My team and I were sitting around our small conference table (actually my former dining room table) in our 10’ x 10’ conference room trying to understand the slow pace of domestic sales versus the much more frenetic pace of overseas sales. Ponder as we might, we could not understand why our unique product had slow sales despite it being independently documented to be functionally superior to comparable alternatives used for capture of surgical plume. Our pricing is competitive and current research has indicated its ability to capture viable bacteria present in the plume suggesting a role for it as an infection control product. Further, it has enjoyed almost universal acceptance during clinical trials. Where was the hang-up; why the interminable delays to purchase?
We started to review the well-worn system that we older folks are familiar with: explain the product’s value proposition to the surgeon who, in turn, refers the salesperson to the Resource Nurse or Operating Room Director who will then process the request to the next in line. Whala! An invitation to initiate a clinical trial appears and, when successful, is followed by a purchase order and the new or “new and improved” technology is available for patient care.
Today, a lot has changed in the process since surgeons employed by health systems have diminished input regarding purchasing decisions and have almost no time to discuss the value proposition with the informed salesperson. Although the surgeon has maintained his/her importance as an advocate, it is more likely today that the salesperson must first get an interview with the O.R. Director who then decides on the correct pathway for the product in question.

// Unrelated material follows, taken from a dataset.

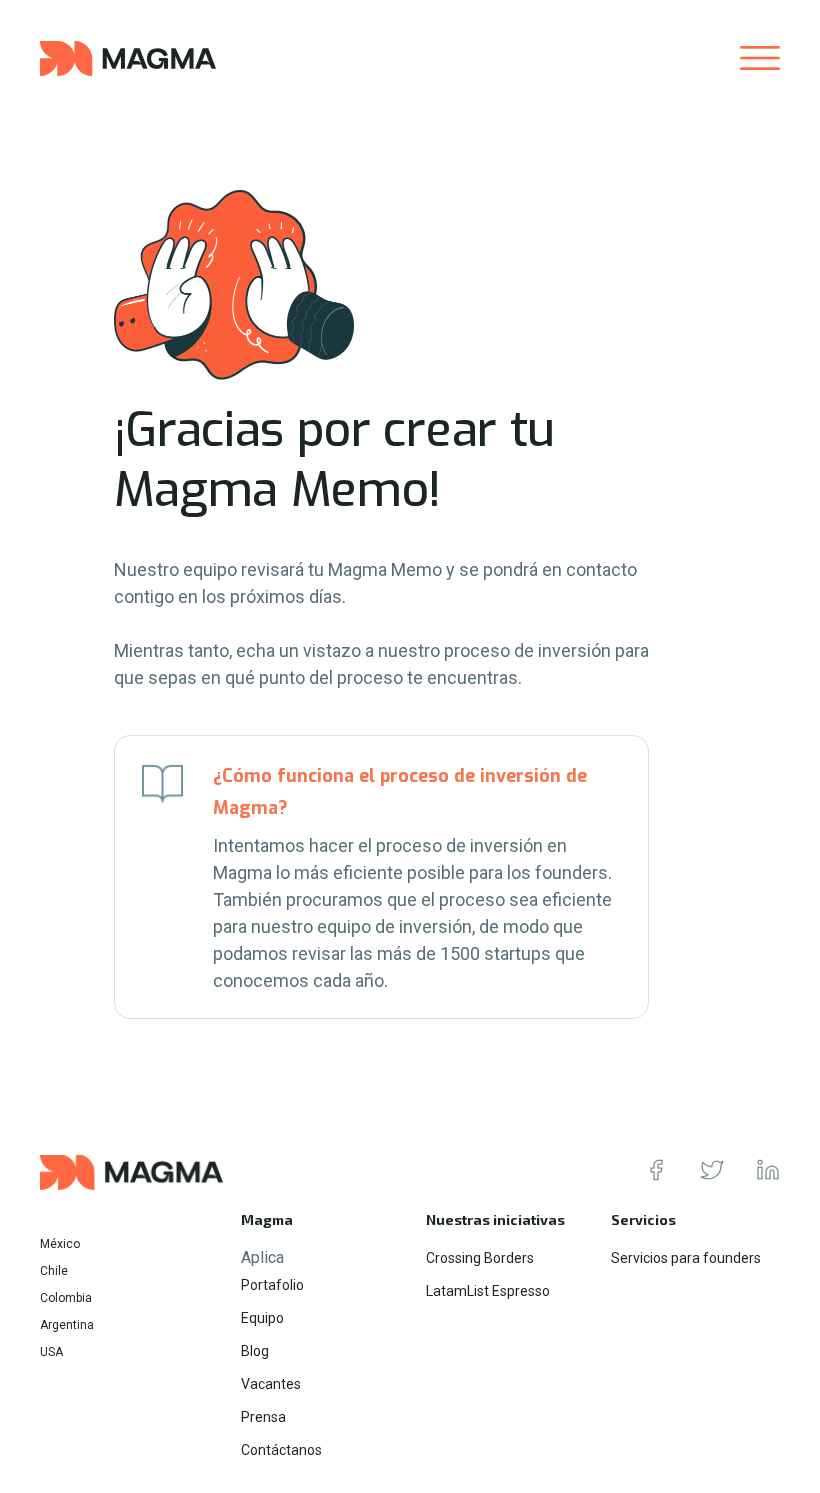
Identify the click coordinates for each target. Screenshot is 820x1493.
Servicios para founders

Perhaps the next step is the Materials Manager which is often a non-starter except if that individual has an interest in the clinical value proposed and if the pricing is or can be made to be acceptable. The next step is the Value Assessment Committee where the product is further evaluated but without a spokesperson present who is most knowledgeable about the product and most capable of answering any questions.
On the other hand, the Director may pass the product right to the Committee which is most likely done at small hospitals where clinical opinion is still most important.
Once the Committee says, “O.K.,” the clinical trial takes place which is fairly controlled and surgeon access is often limited. Should the product succeed, then a new round of discussion ensues because frequent utilization represents additional expense and the purchasing manager gets his/her due.
The net result of this system that determines the use of new technology in the O.R. is that of DELAY which can go on for months or even greater than a year. Alternative revisions of current technologies are reexamined and trialed once again until any alternative choice is exhausted. The cost of these delays are prohibitive for young start-up companies while the doctors and their patients are deprived of using products that could result in improved patient outcomes. This conundrum is caused by hospitals being asked to purchase technology without first knowing outcome results…except when independently tested functionality is available for administrative analysis. Even then, superiority of results can be, or often are, trumped by contractual considerations rather than concern for quality of patient care. This is the elephant in the room. Few want to talk about it but superior products, at reasonable prices are often shunted aside by the material managers in order to maintain year-end “rebates” and/or on-going discounts from a distributor who supplies multiple products under multiyear contracts…even though all contracts allow for a percentage of substitutive products.
Compare this new business model used by most hospitals today with a recent experience of mine. I worked with one of our independent distributor’s representatives at a Western hospital chain where doctors, nurses, technicians and salespersons commingled in the same lounge which provided easy access to a transfer of knowledge about our product. No one took advantage of the opportunity and boundaries were observed. A seminar for the nursing staff preceded a two (2) day clinical trial with universal acceptance by the clinical staff. “You solved our smoke problem.” Sales began by the second week to allow for the paperwork involved and continue to expand. WHAT A CONTRAST!
So why the delays to decision-making in larger health systems?
You tell me….since it makes no sense to delay use a product that has been independently tested to offer advantages to patient outcomes. Please write to me and help me understand this new paradigm of product evaluation and purchase since I thought this was the age of “value based healthcare.”